Depois foi nomeada uma administração do Estado para o BIP. "Recordo-me que tive um trabalhão enorme a convencer o dr. Medina Carreira a ser um deles. Ele lá aceitou. O Banco de Portugal, como era credor do BIP, ficou com as propriedades - os quadros não, já não estava cá nada, já tinham ido para Espanha."
O caso não terminou aqui. "Eu saí do Governo e fui para governador do Banco de Portugal. Por volta de 1979 o Brito - que entretanto tinha sido solto - desenvolveu um processo para reaver os seus bens. E conseguiu, ainda hoje estou para saber como, um decreto-lei no tempo de Mota Pinto em que se dizia que ele reavia os bens se ninguém se opusesse. O BdP opôs-se, eu fui a tribunal e o juiz não deu provimento a esse caso."
Uma mão pesada que, no entanto, não durou muito tempo. "Eu saí do BdP em 1980 e passados uns tempos, já no governo da AD, ele já conseguiu reaver as coisas, não sei bem em que condições. Pessoalmente, considero que o Brito foi um dos indivíduos mais fraudulentos do país. O que se está a passar agora não é tão mau, apesar de ser grave. Mas o pobre do Alves dos Reis, ao pé do Brito... e toda a gente sabe o nome do Alves dos Reis." O BIP acabou por ser incorporado no Sotto Mayor, um banco do Estado que pagou as contas. Qualquer semelhança com o caso BPN da actualidade não é, de facto, mera coincidência.
A Constituição e o socialismo já ali
"Aos srs. deputados, eleitos como representantes do povo português, exigimos que na Constituição seja assegurado o direito ao trabalho como um direito que não pode ser negado a nenhum trabalhador." Em Julho de 1975, um ano depois de terem ficado no desemprego, os trabalhadores da Applied Magnetics são ouvidos pela recém-constituída Assembleia Constituinte. O direito ao trabalho será uma das muitas novidades consagradas na nova Constituição da República portuguesa, aprovada em 1976 pela quase totalidade dos deputados eleitos no primeiro sufrágio livre. O recorde continua por bater. Em Abril de 1975 votaram 91,7 por cento dos inscritos. E, como é regra, as urnas falaram de modo diferente do da rua. Com 37,9 por cento e 26,4 por cento, respectivamente, o PS e o então PPD foram os partidos mais votados. À distância, com 12,5 por cento, seguia-se o PCP.

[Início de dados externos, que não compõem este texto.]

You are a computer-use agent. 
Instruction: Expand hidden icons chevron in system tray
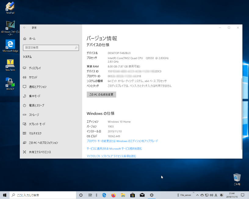click(x=197, y=195)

Apesar dos resultados, Álvaro Cunhal insistia, em Maio: "Será preciso viver bem pouco para não ver o socialismo em Portugal."
No 1.º de Maio de 1974, Mário Soares e Álvaro Cunhal estão lado a lado, uma breve emoção entre tempestades. "O primeiro Governo provisório [em funções até Julho de 1974] era de uma candura, de uma ingenuidade, de uma esperança... Era a utopia, era uma coisa fantástica. Penso que até o Álvaro Cunhal e o Mário Soares, naquela altura, pensavam que ia ser sempre a andar. O caminho estava aberto, haveria uns problemas pelo caminho, mas o essencial estava traçado", recorda Mário Murteira sobre esse período onde todos eles tinham assento no primeiro executivo pós-revolução, liderado por Adelino da Palma Carlos.
Um ano depois, a ruptura estava consolidada. No Movimento das Forças Armadas (MFA) aprofundam-se também as divisões entre os militares mais moderados e os mais radicais, e nestes entre os que estavam próximos do PC e os que alinhavam pela extrema-esquerda.
Por essa altura, Silva Lopes estava já no Banco de Portugal. O gabinete do governador era, e lá continua, na Rua do Comércio, na Baixa pombalina de Lisboa. Da curta viagem a pé que fazia com frequência para o refeitório do banco, no Rossio, veio uma enorme preocupação. "Assustei-me em 1975. Foi o único período em que me assustei. Eu ia a pé, chegava ao Rossio e via aquilo cheio de retornados, milhares de retornados ali em pé a falar uns com os outros. Devo dizer que nessa altura tive muito medo. Não sabia como é que o país ia acomodar aquela gente toda. Mas acomodou. Foi um milagre."
À frente do edifício do Diário Notícias, que tinha como subdirector o comunista José Saramago, os socialistas multiplicam manifestações contra a "falsa informação".
Influenciados pelo léxico cubano, Governo e MFA decretam a chamada "batalha da produção". Objectivo: aumentar "drasticamente" a capacidade produtiva, de modo a tornar Portugal "um país mais próspero e com mais justiça social".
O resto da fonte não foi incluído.